| solutions {uwedragon} | R Documentation |
Find individual sample values from the sample mean and standard deviation
Description
For integer based scales, finds possible solutions for each value within a sample. This is revealed upon providing sample size, minimum possible value, maximum possible value, mean, standard deviation (and optionally median).
Usage
solutions(
n,
min_poss,
max_poss,
usermean,
usersd,
meandp = NULL,
sddp = NULL,
usermed = NULL
)
Arguments
n |
Sample size. |
min_poss |
Minimum possible value. If sample minimum is disclosed, this can be inserted here, otherwise use the theoretical minimum. If there is no theoretical maximum 'Inf' can be inserted. |
max_poss |
Maximum possible value. If sample maximum is disclosed, this can be inserted here, otherwise use the theoretical maximum. If there is no theoretical minimum '-Inf' can be inserted. |
usermean |
Sample mean. |
usersd |
Sample standard deviation, i.e. n-1 denominator. |
meandp |
(optional, default=NULL) Number of decimal places mean is reported to, only required if including trailing zeroes. |
sddp |
(optional, default=NULL) Number of decimal places standard deviation is reported to, only required if including trailing zeroes. |
usermed |
(optional, default=NULL) Sample median. |
Details
For use with data measured on a scale with 1 unit increments. Samuelson's inequality [1] used to further restrict the minimum and maximum. All possible combinations within this inequality are calculated [2] for factorial(n+k-1)/(factorial(k)*factorial(n-1))<65,000,000.

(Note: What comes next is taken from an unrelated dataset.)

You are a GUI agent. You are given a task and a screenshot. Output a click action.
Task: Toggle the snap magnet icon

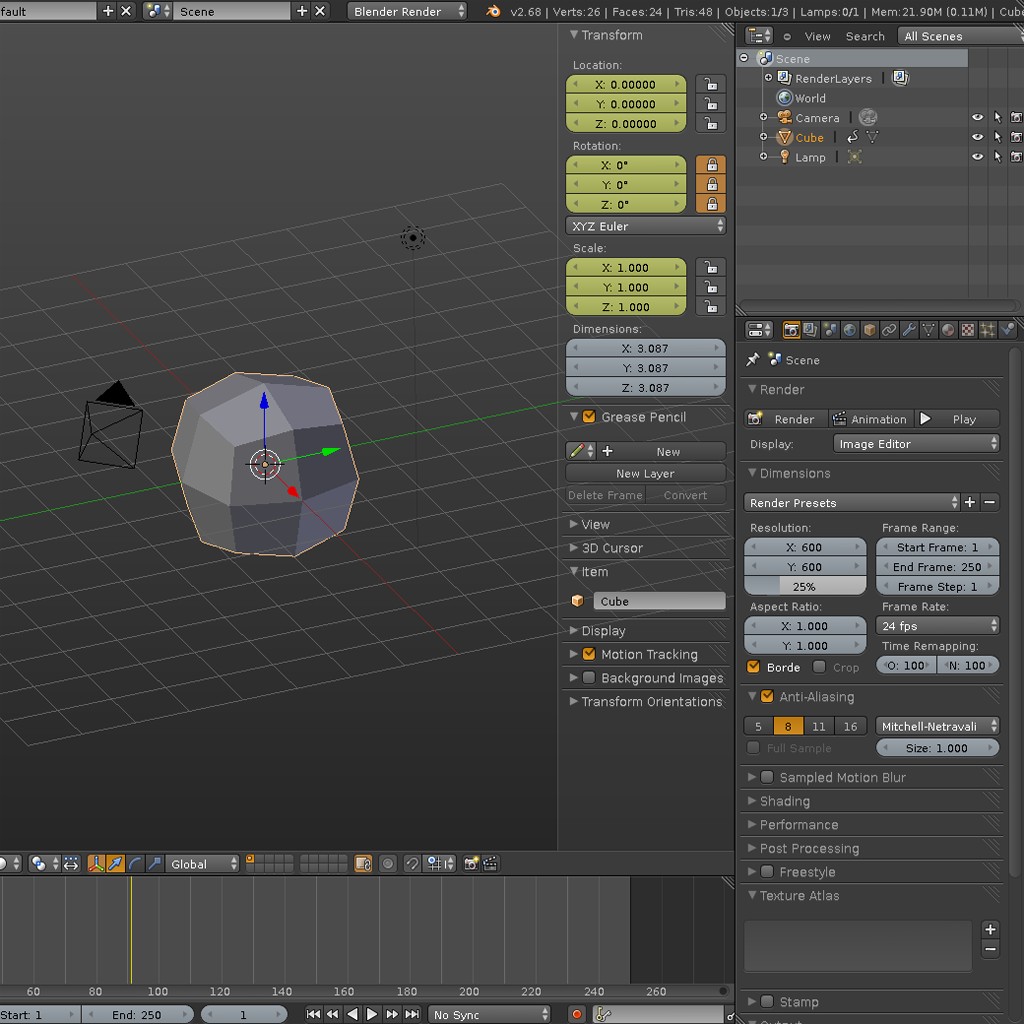(412, 864)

No restriction on number of decimal places input. Reporting less than two decimal places will reduce the chances of unique solution to all sample values being uncovered [3]
Additional options to specify number of digits following the decimal place that are reported, required for trailing zeroes.
Value
Outputs possible combinations of original integer sample values.
References
[1] Samuelson, P.A, 1968, How deviant can you be? Journal of the American Statistical Association, Vol 63, 1522-1525.
[2] Allenby, R.B. and Slomson, A., 2010. How to count: An introduction to combinatorics. Chapman and Hall/CRC.
[3] Derrick, B., Green, L., Kember, K., Ritchie, F. & White P, 2022, Safety in numbers: Minimum thresholding, Maximum bounds, and Little White Lies. Scottish Economic Society Annual Conference, University of Glasgow, 25th-27th April 2022
Examples
# EXAMPLE 1
# Seven observations are taken from a five-point Likert scale (coded 1 to 5).
# The reported mean is 2.857 and the reported standard deviation is 1.574.
solutions(7,1,5,2.857,1.574)
# For this mean and standard deviation there are two possible distributions:
# 1 1 2 3 4 4 5
# 1 2 2 2 3 5 5
# Optionally adding median value of 3.
solutions(7,1,5,2.857,1.574, usermed=3)
# uniquely reveals the raw sample values:
# 1 1 2 3 4 4 5
# EXAMPLE 2
# The mean is '4.00'.
# The standard deviation is '2.00'.
# Narrower set of solutions found specifying 2dp including trailing zeroes.
solutions(3,-Inf,Inf,4.00,2.00,2,2)
# uniquely reveals the raw sample values:
# 2 4 6